◆ **Exercise requirements**
Locate every line in the material below that has the word "agent". Copy each of those lines.

◆ **Records for the exercise**
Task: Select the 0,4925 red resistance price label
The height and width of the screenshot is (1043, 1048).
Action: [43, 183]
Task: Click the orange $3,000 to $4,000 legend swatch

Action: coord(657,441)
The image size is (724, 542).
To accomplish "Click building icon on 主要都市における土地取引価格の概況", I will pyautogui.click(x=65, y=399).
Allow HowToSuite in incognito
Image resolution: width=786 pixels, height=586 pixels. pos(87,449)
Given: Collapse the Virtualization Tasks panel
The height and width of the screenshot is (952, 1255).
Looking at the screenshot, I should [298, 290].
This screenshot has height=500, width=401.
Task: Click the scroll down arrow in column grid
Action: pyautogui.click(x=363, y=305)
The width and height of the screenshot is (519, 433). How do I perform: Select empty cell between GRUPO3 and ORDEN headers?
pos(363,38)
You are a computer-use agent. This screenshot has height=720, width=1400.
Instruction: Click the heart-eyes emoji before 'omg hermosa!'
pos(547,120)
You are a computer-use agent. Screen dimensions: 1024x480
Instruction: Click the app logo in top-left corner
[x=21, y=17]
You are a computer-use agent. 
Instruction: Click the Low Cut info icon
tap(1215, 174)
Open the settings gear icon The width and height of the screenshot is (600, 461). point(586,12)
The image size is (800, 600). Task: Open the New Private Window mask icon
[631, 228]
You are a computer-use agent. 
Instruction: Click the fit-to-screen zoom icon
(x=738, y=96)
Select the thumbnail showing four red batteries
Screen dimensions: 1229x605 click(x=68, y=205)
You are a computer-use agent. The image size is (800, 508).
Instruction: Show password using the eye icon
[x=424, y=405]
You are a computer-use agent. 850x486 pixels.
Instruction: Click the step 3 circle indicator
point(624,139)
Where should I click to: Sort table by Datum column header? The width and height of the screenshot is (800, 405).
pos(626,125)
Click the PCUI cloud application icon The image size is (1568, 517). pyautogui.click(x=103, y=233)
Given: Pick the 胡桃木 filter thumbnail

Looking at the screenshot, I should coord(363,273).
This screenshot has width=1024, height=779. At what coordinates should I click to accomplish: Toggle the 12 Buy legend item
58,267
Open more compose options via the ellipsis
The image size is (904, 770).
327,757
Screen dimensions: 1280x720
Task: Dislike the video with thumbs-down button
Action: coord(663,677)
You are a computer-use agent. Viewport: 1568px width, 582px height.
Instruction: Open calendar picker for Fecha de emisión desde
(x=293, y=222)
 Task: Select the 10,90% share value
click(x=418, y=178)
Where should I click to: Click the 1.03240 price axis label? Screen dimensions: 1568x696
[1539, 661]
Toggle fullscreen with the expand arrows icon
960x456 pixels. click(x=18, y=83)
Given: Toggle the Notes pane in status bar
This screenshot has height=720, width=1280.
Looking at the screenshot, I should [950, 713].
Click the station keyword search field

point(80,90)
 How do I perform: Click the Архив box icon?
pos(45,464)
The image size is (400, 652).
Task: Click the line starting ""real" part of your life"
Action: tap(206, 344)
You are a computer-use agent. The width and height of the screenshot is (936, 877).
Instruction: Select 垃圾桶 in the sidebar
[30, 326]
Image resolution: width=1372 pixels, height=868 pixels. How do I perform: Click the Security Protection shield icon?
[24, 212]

◆ **Response below**
You are a computer-use agent. This screenshot has height=720, width=1400.
You are a computer-use agent. Screen dimensions: 1024x480
You are a computer-use agent. 
You are a computer-use agent. 
You are a computer-use agent. The image size is (800, 508).
You are a computer-use agent. 850x486 pixels.
You are a computer-use agent. Viewport: 1568px width, 582px height.
You are a computer-use agent. The width and height of the screenshot is (936, 877).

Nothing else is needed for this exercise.